*** Opening of Exercise data ***
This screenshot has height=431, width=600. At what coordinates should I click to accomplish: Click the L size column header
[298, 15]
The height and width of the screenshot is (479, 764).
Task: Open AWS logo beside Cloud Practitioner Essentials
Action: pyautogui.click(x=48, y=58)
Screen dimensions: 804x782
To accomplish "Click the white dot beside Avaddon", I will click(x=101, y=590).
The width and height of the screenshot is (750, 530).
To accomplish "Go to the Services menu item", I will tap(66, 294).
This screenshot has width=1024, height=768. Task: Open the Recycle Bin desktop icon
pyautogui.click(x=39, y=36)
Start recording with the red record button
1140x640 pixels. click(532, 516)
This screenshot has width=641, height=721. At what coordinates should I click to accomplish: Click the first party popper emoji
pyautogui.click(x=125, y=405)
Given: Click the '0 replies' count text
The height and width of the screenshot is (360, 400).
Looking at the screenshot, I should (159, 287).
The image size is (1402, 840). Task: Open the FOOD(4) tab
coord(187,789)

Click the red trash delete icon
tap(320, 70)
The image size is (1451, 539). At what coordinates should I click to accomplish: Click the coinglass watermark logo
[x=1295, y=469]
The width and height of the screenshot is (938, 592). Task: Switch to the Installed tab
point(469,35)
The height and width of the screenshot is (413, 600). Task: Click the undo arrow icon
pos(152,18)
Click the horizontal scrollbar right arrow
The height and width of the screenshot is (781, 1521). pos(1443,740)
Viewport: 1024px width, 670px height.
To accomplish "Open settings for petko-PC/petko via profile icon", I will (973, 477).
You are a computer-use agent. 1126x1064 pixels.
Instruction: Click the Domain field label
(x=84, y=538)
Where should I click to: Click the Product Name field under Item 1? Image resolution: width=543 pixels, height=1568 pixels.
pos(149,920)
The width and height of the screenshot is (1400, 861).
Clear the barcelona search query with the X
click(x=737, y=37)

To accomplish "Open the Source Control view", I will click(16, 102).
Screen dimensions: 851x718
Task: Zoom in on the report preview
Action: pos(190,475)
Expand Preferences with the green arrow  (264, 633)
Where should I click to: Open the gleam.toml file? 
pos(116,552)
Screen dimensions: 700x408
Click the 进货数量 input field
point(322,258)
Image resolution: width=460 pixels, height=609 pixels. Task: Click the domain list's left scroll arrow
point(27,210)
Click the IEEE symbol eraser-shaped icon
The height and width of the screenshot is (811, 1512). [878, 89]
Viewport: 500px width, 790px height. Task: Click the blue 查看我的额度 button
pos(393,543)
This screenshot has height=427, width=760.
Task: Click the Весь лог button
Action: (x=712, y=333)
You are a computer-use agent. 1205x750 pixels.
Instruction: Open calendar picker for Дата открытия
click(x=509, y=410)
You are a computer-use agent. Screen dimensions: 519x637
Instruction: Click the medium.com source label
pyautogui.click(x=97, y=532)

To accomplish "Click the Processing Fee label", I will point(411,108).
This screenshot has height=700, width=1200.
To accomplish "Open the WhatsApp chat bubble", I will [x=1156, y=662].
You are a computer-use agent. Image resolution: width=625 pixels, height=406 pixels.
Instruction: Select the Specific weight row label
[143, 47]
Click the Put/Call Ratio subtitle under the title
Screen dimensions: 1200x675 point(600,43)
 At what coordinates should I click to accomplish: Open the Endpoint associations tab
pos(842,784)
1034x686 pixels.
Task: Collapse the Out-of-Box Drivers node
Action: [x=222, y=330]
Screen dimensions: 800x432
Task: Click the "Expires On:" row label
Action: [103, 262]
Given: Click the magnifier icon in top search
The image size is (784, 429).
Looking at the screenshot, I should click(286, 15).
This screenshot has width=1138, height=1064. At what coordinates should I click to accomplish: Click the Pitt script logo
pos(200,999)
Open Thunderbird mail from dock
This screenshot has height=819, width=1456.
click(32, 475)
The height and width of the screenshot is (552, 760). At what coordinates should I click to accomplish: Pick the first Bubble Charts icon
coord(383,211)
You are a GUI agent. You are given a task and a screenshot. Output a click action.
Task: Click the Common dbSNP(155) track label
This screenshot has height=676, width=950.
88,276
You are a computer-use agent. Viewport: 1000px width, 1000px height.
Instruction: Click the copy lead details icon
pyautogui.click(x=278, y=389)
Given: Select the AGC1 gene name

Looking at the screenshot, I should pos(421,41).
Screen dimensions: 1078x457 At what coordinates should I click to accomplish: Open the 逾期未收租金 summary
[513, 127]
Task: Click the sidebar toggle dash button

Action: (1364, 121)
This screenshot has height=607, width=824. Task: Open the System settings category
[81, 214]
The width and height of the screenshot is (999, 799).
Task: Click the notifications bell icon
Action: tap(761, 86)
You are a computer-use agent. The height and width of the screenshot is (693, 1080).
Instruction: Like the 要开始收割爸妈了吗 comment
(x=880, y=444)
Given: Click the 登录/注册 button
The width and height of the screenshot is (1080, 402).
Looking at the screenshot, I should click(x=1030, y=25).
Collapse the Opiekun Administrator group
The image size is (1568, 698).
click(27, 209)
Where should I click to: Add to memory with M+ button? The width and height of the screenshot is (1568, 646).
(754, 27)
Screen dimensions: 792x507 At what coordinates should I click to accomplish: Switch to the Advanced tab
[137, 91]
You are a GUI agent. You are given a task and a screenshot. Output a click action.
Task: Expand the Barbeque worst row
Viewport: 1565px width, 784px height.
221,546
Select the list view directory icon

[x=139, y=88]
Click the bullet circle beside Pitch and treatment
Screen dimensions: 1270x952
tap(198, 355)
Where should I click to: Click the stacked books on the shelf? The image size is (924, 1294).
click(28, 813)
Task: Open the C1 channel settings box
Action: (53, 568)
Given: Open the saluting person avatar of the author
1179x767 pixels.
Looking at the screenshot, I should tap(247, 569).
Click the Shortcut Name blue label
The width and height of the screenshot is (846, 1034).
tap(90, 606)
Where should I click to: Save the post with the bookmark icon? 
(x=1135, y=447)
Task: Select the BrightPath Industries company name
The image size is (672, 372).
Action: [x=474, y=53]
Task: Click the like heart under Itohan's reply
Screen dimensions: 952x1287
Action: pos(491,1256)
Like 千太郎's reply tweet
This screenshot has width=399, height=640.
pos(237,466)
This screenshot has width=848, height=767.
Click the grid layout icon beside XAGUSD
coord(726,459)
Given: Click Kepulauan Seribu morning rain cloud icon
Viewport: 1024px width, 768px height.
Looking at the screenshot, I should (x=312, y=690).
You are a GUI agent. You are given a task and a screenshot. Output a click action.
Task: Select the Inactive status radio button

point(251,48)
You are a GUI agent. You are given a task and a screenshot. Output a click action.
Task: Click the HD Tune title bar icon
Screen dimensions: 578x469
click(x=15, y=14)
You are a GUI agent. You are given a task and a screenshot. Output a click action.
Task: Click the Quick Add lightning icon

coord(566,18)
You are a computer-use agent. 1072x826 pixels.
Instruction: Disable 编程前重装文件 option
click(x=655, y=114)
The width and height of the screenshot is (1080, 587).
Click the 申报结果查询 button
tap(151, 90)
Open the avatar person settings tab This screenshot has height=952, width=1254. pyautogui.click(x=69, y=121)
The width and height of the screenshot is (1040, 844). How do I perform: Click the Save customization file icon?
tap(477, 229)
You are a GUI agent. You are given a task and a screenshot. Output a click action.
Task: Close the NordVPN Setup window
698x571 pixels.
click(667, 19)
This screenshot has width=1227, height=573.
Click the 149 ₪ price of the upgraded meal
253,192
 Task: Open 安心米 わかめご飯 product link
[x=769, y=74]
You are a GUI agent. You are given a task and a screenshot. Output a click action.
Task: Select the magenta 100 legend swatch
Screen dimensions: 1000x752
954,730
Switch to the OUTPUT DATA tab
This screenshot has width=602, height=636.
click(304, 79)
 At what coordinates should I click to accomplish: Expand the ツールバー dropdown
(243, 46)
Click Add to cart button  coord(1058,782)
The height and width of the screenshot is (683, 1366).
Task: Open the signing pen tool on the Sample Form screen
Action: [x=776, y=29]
*** Close of Exercise data ***
> _Problem statement_:
For this exercise, please output exactly the lines above starting at the line with "Where should I click to: Save" and ending at the line with "Task: Click the like", ends included.

> _Result below_:
Where should I click to: Save the post with the bookmark icon? 
(x=1135, y=447)
Task: Select the BrightPath Industries company name
The image size is (672, 372).
Action: [x=474, y=53]
Task: Click the like heart under Itohan's reply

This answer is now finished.